L'écrivain américano-britannique d'origine indienne a été attaqué sur scène lors d'une conférence à la Chautauqua Institution le 12 août par Hadi Matar, âgé de 24 ans, qui aurait été inspiré par la fatwa émise contre Rushdie par le Guide suprême iranien décédé Ruhollah Khomeini en raison de son livre Les Versets sataniques.
Salman Rushdie, qui a passé plusieurs années à se cacher après la publication de la fatwa, a été poignardé par Matar à plusieurs reprises au cou et au torse, perdant ainsi un œil ainsi que l'usage d'une main.
Matar a été accusé de tentative de meurtre au deuxième degré et de tentative d'agression au deuxième degré, deux accusations qu'il nie entièrement.
Rushdie souligne qu'il n’accuse que son agresseur pour cette attaque et qu’il ne ressent aucune amertume envers qui que ce soit d’autre, bien que la salle en question ait mis en place des mesures de sécurité insuffisantes.
«Je ne sais pas ce que je pense de lui, parce que je ne le connais pas», déclare Rushdie à propos de Matar, qui a admis ne pas avoir lu «Les Versets Sataniques» dans leur intégralité.
«Tout ce que j'ai vu, c'est son interview idiote dans le New York Post. Ce que seul un idiot ferait. Je sais que le procès n’aura pas lieu de sitôt. Il pourrait ne pas se tenir avant la fin de l'année prochaine. Je suppose que j'en saurai alors plus sur lui.»

● ● ● ● ● ● ●

TÂCHE BRÈVE:
Poursuivez le texte sur l'agression de Salman Rushdie en reprenant juste après sa dernière phrase. La liste qui vient ensuite n'a aucun rapport avec le texte sur l'agression de Salman Rushdie.

DONNÉES FOURNIES:
● ● ● ● ● ● ●

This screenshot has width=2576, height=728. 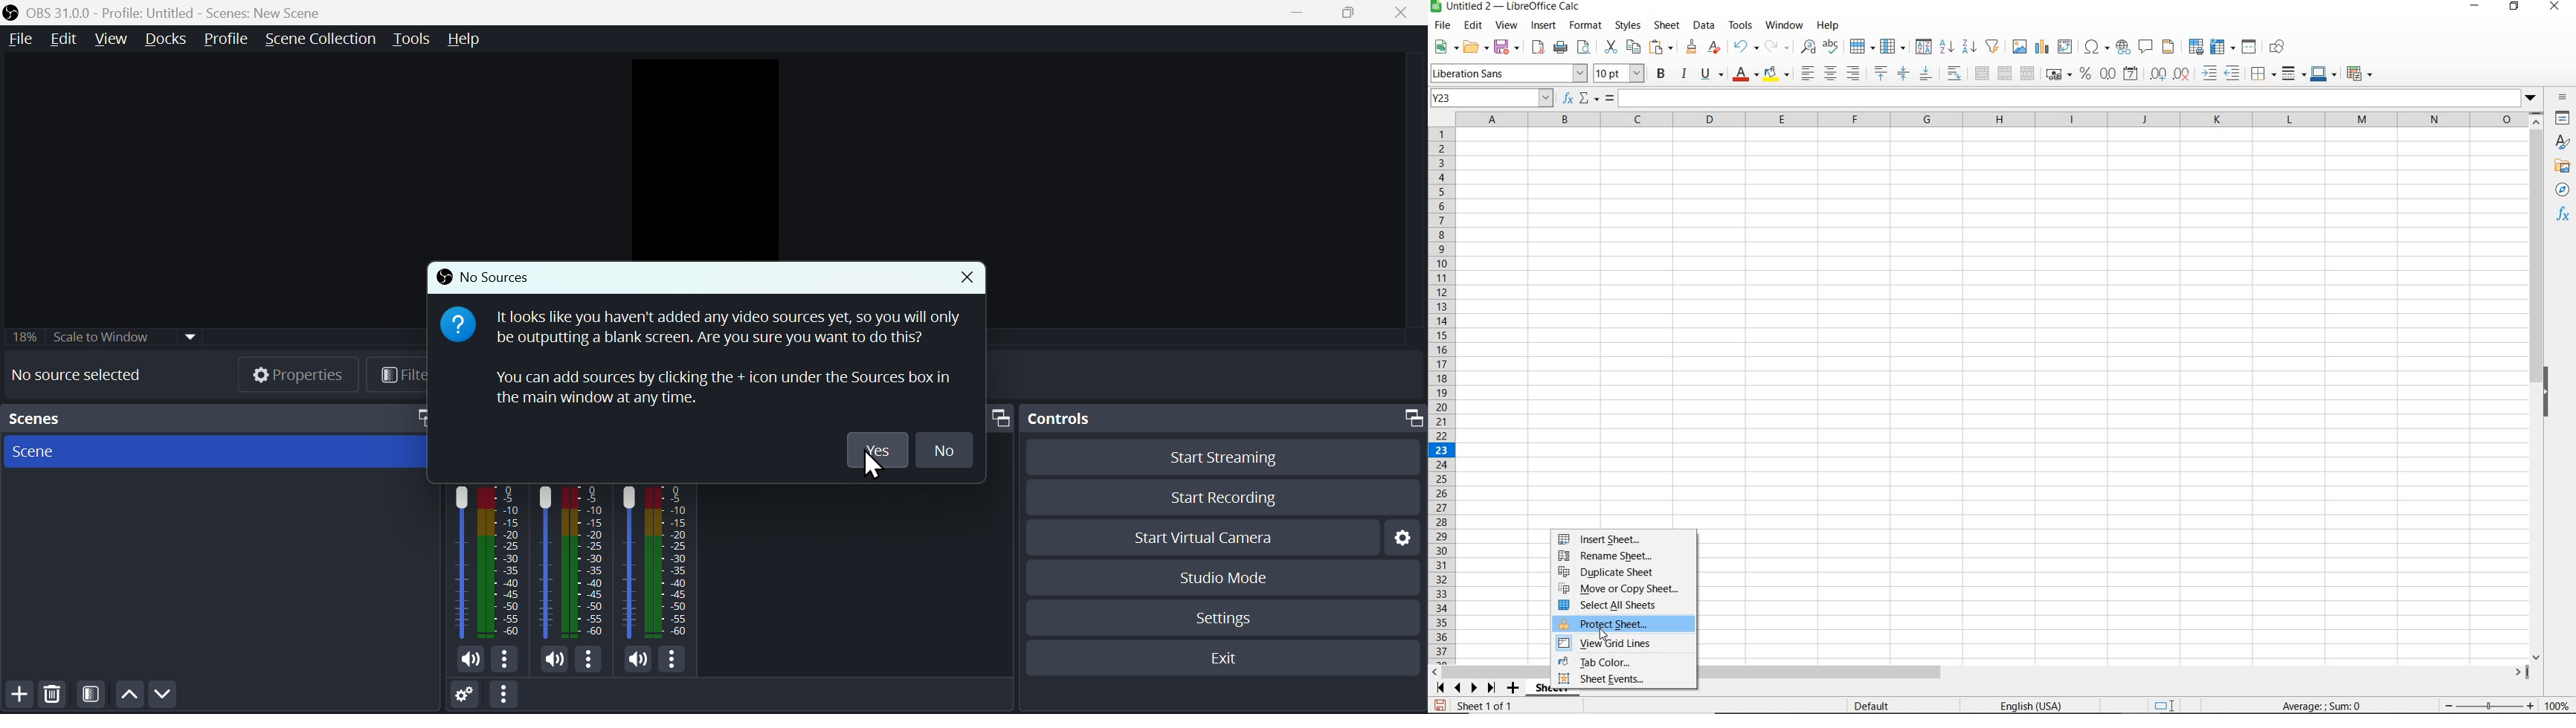 I want to click on FORMAT AS DATE, so click(x=2130, y=74).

● ● ● ● ● ● ●

RÉSULTAT OBTENU:
Rushdie poursuit: «Je me suis efforcé au cours de ces années d’éviter la récrimination et l'amertume. Je pense juste que ce n'est pas une bonne vision des choses. L'une des façons dont j'ai géré tout cela est de regarder vers l'avant et non vers l'arrière. Ce qui se passera demain est plus important que ce qui s'est passé hier.»
«Je me suis toujours efforcé de ne pas endosser le rôle de victime. Vous êtes alors juste assis là à dire: “Quelqu'un m'a planté un couteau! Pauvre de moi”… Ce que je pense parfois.»
Il admet, cependant, que l'écriture est devenue difficile à la suite de l'attaque. «Il existe une chose que l’on appelle le SSPT [syndrome de stress post-traumatique]», affirme-t-il.
«J'ai trouvé qu’écrire était très, très difficile. Je m'assieds pour écrire et rien ne se passe. J'écris, mais c'est une combinaison de vide et de bric-à-brac, des trucs que j'écris et que je supprime le lendemain. Je ne suis pas encore sorti de cette forêt, vraiment pas.»
Rushdie s'exprimait avant la publication de son dernier roman, Victory City, qu'il avait achevé avant le jour fatidique de la Chautauqua Institution.
Il ajoute que l'avenir de sa carrière d'écrivain demeurait incertain après l'attaque.
«Je vais vous dire très honnêtement, je ne pense pas au long terme, confie-t-il. Je réfléchis étape par étape. Je me dis simplement “avance tant que tu peux”.»
Il indique toutefois qu'il pourrait écrire une suite à ses mémoires Joseph Anton, qui relaterait presque certainement l'attaque.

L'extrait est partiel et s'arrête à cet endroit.